Orlando bounced back like we all knew it would
The Apollos played their worst game of the season in Week 6 and it showed in a 22-17 loss to Arizona. Getting Atlanta in Week 7 was a perfect remedy. Orlando won, easily, 36-6 and got back to doing all the things that made it the best team in the AAF through the first half of the season. Quarterback Garrett Gilbert was as efficient as he's been all season, going 19-of-23 for 217 yards and a score. The running game with D'Ernest Johnson (7 carries, 54 yards), De'Veon Smith (13 carries, 40 yards, 3 TDs) and Akeem Hunt (9 carries, 39 yards) gives the offense so many options out of the backfield. And the defense came away with two interceptions, including a pick-six.
The Apollos are the first team to secure a playoff spot and could get the top overall spot in the next week or two. Based off of everything so far, it would be surprising if Orlando didn't get home-field advantage for the semifinals. This is still the team to beat for the championship in Frisco, and Saturday's rout was merely a reminder of that. When this team is down, it doesn't stay down for long.
San Antonio's defense came up with the biggest plays
The Commanders' 19-15 win over the Salt Lake Stallions wasn't a barnburner by any means, but credit San Antonio's defense for stepping up in key moments. The Commanders have taken their lumps on defense over the first half of the season, but in the past few weeks, it's been a ball hawking unit. San Antonio had two key interceptions and a pair of forced fumbles on Saturday night. The two picks absolutely played a key role in the win. The first, from defensive back Duke Thomas, stopped a Stallions drive near the goal line that could have given Salt Lake City the lead.
The second interception didn't go into the box score, but it was nevertheless the play of the game. De'Vante Bausby's pick on Salt Lake City's two-point attempt not only prevented the tying score, but gave the Commanders a critical four-point lead with under two minutes remaining, which would have forced the Stallions to score another touchdown to win. Easily, this was the most game-changing play of the weekend.

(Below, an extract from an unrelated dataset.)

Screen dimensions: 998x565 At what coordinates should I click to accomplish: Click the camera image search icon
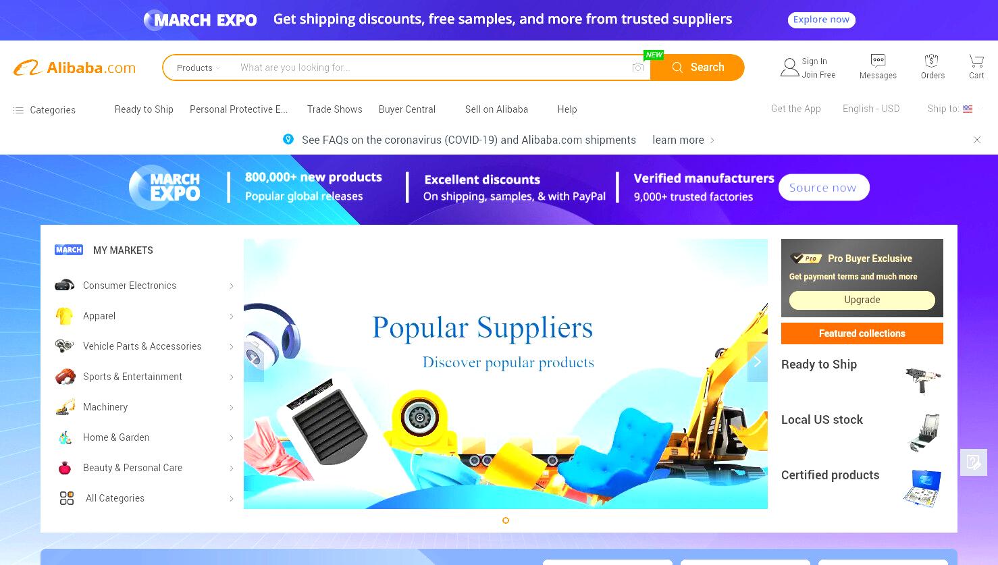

Stallions quarterback Josh Woodrum continues to struggle in the passing game. The Commanders will tested further in the Week 8 home game against Arizona, which has one of the top passing attacks in the entire Alliance. For now, though, this defense is playing much better.
Hotshots' offense is more than Rashad Ross
Ross has been one of the most consistent offensive playmakers in the Alliance. Heading into Week 7, he was one of only two receivers to eclipse 500 yards -- the other being Orlando's Charles Johnson. Ross also led the AAF with six receiving touchdowns. But in battling multiple injuries -- he was banged up a week ago vs. Orlando and left Sunday's 32-15 win over San Diego with a shoulder injury -- Ross has been limited lately. So it's good to know the Hotshots can spread the ball around to make up the difference.
In all, a dozen different players either caught a pass or ran the ball vs. the Fleet. While Ross still led all Arizona receivers with 51 yards, most of it on a 36-yard grab, guys like Marquis Bundy and Thomas Duarte came up big with five total catches for 73 yards and a score. The Hotshots' ground game, with the added flair of complementary quarterback Trevor Knight, tallied nearly five yards per carry.
Ross is a beast and when he's healthy he's one of the top two wideouts in the AAF. He's completely capable of taking over games by himself. But it has to be good for the Hotshots to know that when one of the Alliance's biggest scoring threats is hampered, other players can step up. The next-man-up philosophy is universally adopted, but rarely executed as planned.